When much is expected, and those expectations are not met, it's downright painful. On Friday night, the Phillies season ended prematurely -- in my view anyway -- at the hands of the St. Louis Cardinals in Game 5 of the National League Division Series. Despite putting together one of the best pitching staffs in the game, and setting a franchise record for wins in a season, the Phillies came up short as the team's usually potent offense fell asleep. A World Series appearance (at minimum) was my expectation -- and many others' as well. We expected too much and were bitterly disappointed by the outcome.
Of course, similar situations routinely occur in the equity markets, but there's a lot more at stake -- when your favorite team loses, it's typically not accompanied by a loss of capital. Look at what happened to Illumina (ILMN) last week. Late Thursday, the company preannounced third-quarter revenue of $235 million, more than 15% lower than consensus estimates of $278 million. And this was no small consensus, as there are 20 or so analysts covering the company. On Friday, shares fell nearly 32%, cutting away about $1.6 billion of market cap. Ouch!
As a value investor, I tend to avoid high-expectation situations, preferring instead those names where little is expected. I don't focus solely on little-known small- or micro-caps, though -- there are certainly opportunities in bigger names that the market has decided to shun. A perfect example of this is eBay (EBAY), a name that I never thought I'd own. It certainly did not fit the profile of what I'd normally take a position in, especially during the heady growth days when it traded at 50x, 60x or 100x earnings. But at 9x earnings in 2009, it seemed like a steal, and it remains in my portfolio. I bought it during a time of very low expectations. At this writing, despite running up 130% since my initial position, it is still inexpensive at 13x 2012 consensus estimates. Once again, fairly low expectations for a former highflier.

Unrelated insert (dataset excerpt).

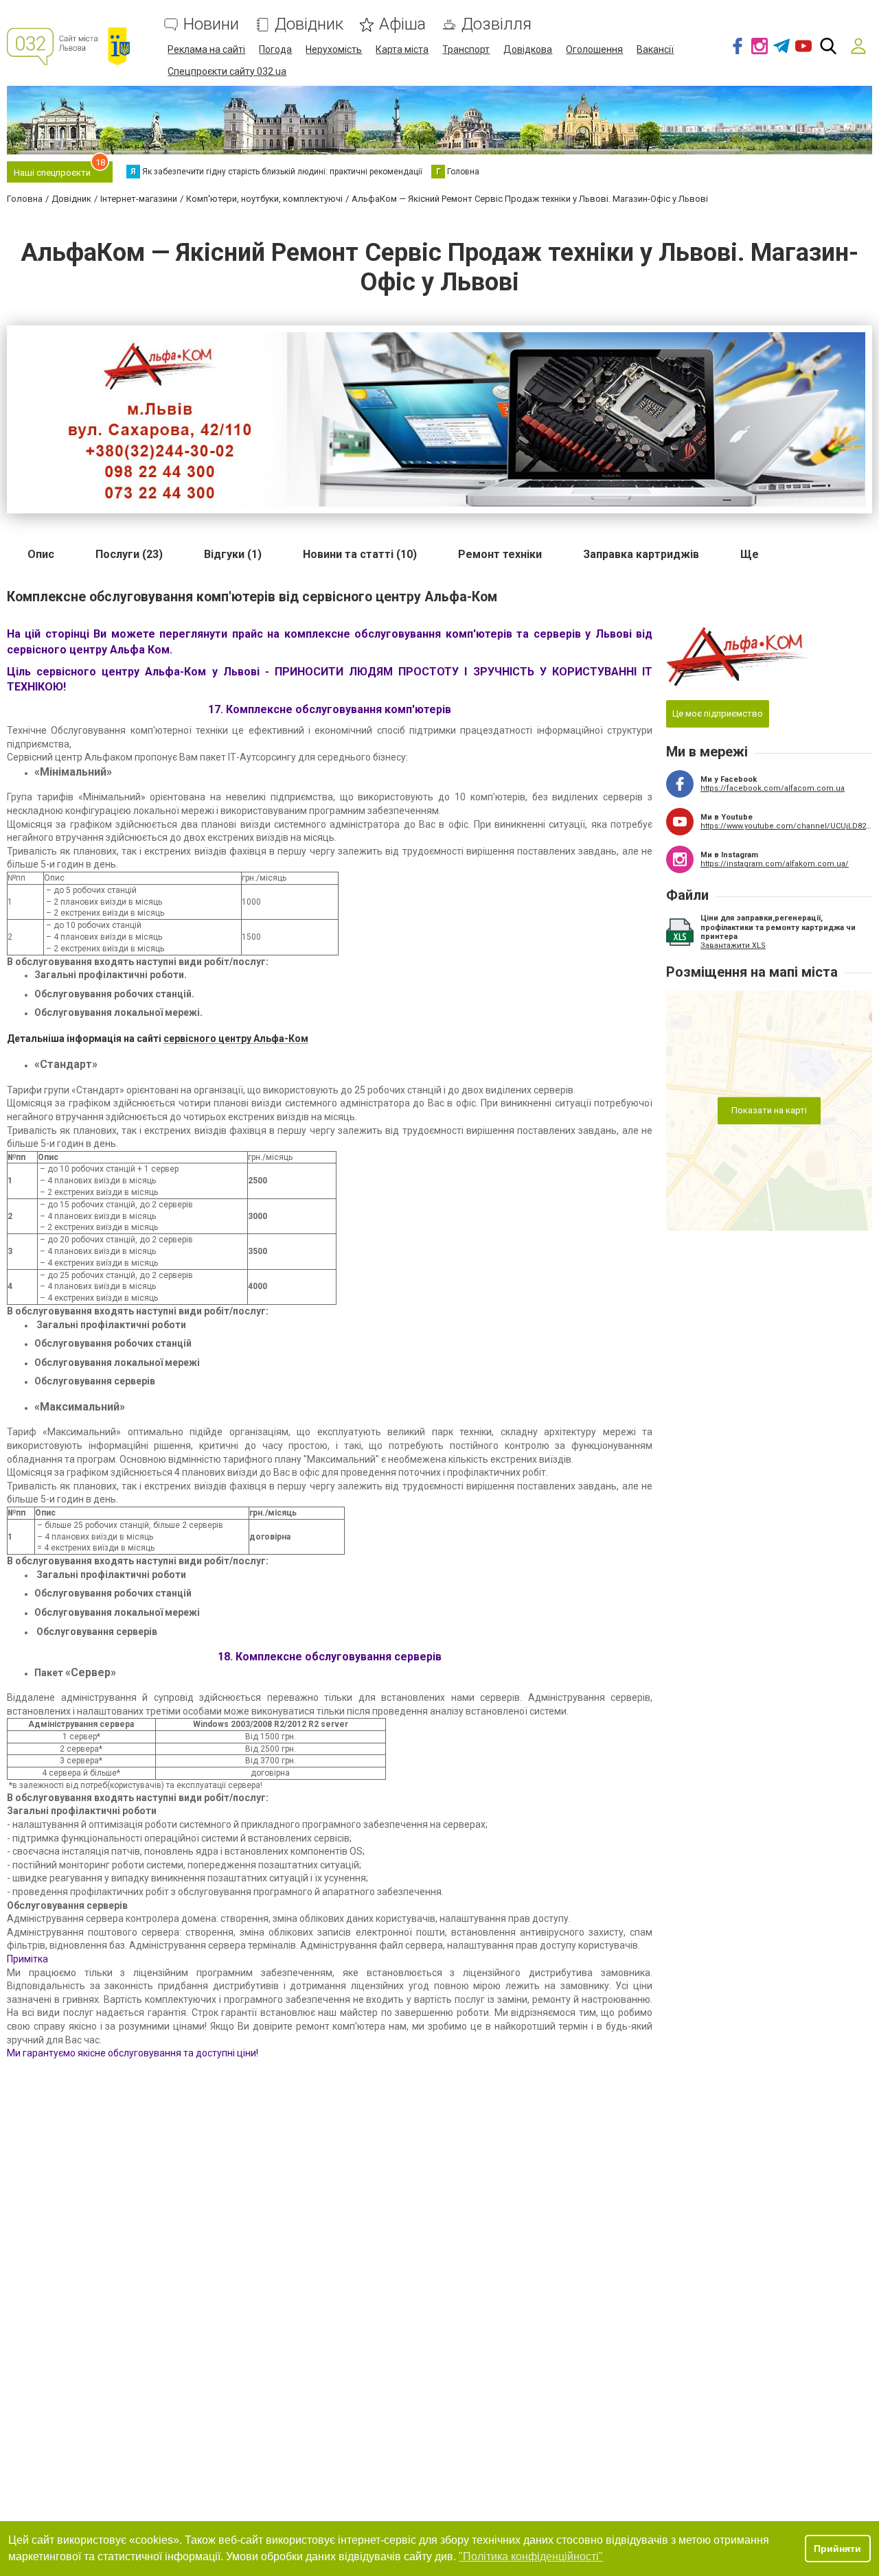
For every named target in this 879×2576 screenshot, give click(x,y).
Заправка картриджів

Very little is expected of former media giant Gannett (GCI), parent company of USA Today. Since dodging bankruptcy fears in early 2009, the company has been putting up some pretty decent numbers, more often than not exceeding expectations. But the specter of being involved in the newspaper business has scared away many investors despite the fact that there's more to the company, and Gannett currently trades at less than 5x trailing earnings and about 4.5x 2012 consensus estimates. In the trailing 12 months, the company has generated $2.59 in free cash flow per share. With the recent dividend increase, Gannett now yields 3.1%, and after cutting the dividend in early 2009, I can't imagine that management doubled it without very careful consideration. While the company may not be in a great industry, especially in this economic environment, this still seems like a ridiculously low valuation.
Gannett will report third-quarter earnings next Monday, Oct. 17, and the consensus is calling for revenue of $1.27 billion, and earnings per share of $0.44.